Cosa dice la scienza della carne di maiale
Rispetto al passato comunque, grazie alla scienza e agli studi di veterinaria, il profilo lipidico e la qualità delle carni suine è notevolmente migliorato rispetto ai primi allevamenti intensivi. Il maiale (il cui termine deriva dalla Dea Maia, cui era sacrificato per ottenere benefici e protezione) è diventato vegetariano come altri animali d’allevamento, mangiando prettamente mangimi con formulazioni appositamente studiate a base di soia, mais e crusca, perdendo però a detta di molti, il sapore eccellente che contraddistingueva queste carni in passato. Questo soprattutto per venire incontro alle esigenze nutrizionali del consumatore, con un aumento delle masse muscolari e una riduzione del compartimento grasso. Oggi il contenuto di grasso della carne di maiale giovane è paragonabile a quella del bovino, sia nell’apporto calorico che in quello lipidico e amminoacidico. La popolazione mondiale oggi è arrivata a circa 7 miliardi e tra poco più di 30 anni toccherà i 9 miliardi. Nonostante le indicazioni a ridurre il consumo di carne, nel mondo se ne consuma davvero troppa e per soddisfare tali richieste gli allevamenti intensivi sembrano quasi essere indispensabili. Quella di maiale, secondo la Fao è la più consumata al mondo con il 37% pari a 114 milioni di tonnellate, cui fa seguito il pollo (35%) e il manzo (22%). I Paesi che consumano in generale più carne sono Cina, Usa, Brasile, Germania e Francia mentre l’Italia ha il più basso consumo d’Europa. Nei paesi sviluppati la domanda di carne non cresce da 50 anni e il consumo è rimasto più o meno stabile. Nel frattempo la domanda nel resto del mondo è aumentata. In Cina, Paese da molti indicato come modello vegetariano, il consumo di carne si è quasi decuplicato dal 1960 ad oggi ed è arrivato a un livello comparabile con quello dei paesi occidentali. Per inciso, il Paese con più vegetariani al mondo è l’India, che paradossalmente è il principale esportatore mondiale di carne, bovina.

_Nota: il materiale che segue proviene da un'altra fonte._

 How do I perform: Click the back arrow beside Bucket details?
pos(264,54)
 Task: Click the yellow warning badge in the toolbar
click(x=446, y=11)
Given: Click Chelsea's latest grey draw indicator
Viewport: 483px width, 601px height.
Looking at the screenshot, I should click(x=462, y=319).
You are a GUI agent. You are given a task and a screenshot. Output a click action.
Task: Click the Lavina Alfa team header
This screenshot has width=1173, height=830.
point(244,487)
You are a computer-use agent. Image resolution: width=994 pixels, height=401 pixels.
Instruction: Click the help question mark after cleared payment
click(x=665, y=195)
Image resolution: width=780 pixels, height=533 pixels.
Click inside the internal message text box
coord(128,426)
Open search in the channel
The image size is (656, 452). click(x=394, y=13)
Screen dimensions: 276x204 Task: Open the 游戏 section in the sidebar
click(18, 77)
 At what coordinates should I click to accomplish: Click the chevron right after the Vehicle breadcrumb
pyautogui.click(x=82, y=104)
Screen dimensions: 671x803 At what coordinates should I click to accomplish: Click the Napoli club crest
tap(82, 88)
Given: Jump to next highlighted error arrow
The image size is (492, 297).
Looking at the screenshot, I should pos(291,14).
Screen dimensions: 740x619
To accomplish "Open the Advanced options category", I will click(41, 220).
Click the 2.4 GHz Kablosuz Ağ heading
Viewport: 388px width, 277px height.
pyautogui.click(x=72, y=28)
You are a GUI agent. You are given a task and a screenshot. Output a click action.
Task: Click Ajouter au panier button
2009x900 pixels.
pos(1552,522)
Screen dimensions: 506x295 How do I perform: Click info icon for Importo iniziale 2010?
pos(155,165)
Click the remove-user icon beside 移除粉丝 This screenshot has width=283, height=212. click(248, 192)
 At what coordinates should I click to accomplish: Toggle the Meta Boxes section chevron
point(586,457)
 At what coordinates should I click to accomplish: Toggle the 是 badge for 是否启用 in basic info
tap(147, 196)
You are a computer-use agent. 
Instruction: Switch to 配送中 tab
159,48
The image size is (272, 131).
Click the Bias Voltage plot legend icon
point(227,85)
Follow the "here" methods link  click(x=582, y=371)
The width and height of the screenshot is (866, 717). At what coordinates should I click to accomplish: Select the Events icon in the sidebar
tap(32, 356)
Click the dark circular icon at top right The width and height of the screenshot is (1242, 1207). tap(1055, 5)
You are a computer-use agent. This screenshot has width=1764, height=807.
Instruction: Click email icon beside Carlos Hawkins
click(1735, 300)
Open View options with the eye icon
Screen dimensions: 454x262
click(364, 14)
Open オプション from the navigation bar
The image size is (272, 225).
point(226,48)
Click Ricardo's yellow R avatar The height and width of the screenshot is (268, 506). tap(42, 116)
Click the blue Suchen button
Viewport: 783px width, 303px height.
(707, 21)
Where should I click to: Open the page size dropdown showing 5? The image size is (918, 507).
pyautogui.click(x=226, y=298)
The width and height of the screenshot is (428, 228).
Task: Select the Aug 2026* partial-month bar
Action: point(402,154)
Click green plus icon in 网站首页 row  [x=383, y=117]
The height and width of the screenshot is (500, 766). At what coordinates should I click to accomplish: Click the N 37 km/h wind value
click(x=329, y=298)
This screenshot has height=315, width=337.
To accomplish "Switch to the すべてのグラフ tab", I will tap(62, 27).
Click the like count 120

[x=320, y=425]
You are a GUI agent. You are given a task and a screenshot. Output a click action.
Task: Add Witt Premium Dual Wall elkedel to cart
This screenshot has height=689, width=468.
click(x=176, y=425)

Tra le razze che più si sono adattate a questo tipo di allevamento moderno abbiamo sicuramente la cosiddetta Large White, importata per la prima volta dai paesi anglosassoni in emilia romagna alla fine dell’ottocento, potendo raggiungere un peso medio di 300-350 kg (180 kg in un solo anno), con punte di 450 kg in alcuni maschi. Si tratta di una razza che si adatta a tutti i climi e a tutte le condizioni, con un elevato grado di fertilità e prolificità (circa 10 figli per parto) che oggi rappresenta la principale razza alla base di eccellenze italiane come il Prosciutto di Parma e San Daniele.
Detto questo, siete ancora sicuri che la parola “porco” sia dispregiativa?